## start
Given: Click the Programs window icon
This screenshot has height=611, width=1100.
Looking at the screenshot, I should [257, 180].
## end
## start
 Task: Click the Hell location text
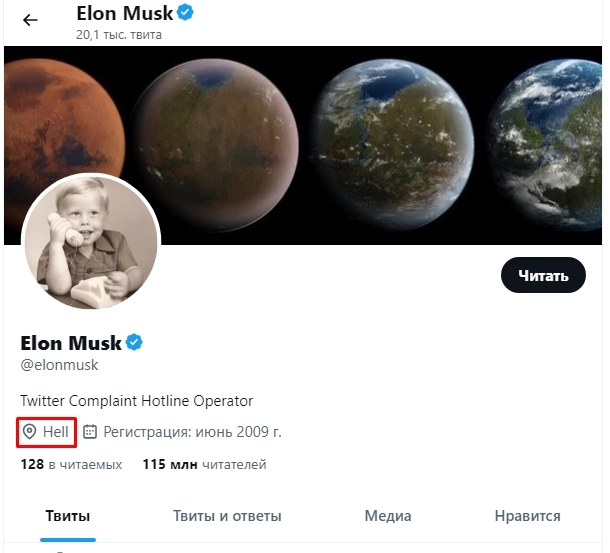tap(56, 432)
## end
▶ Work instructions
Present the lines from the one containing "Given: Click the Programs window icon" through the one containing "Looking at the" as a JSON list of strings, one string per line, with blank lines omitted.

▶ Exercise result
[
  "Given: Click the Programs window icon",
  "This screenshot has height=611, width=1100.",
  "Looking at the screenshot, I should [257, 180]."
]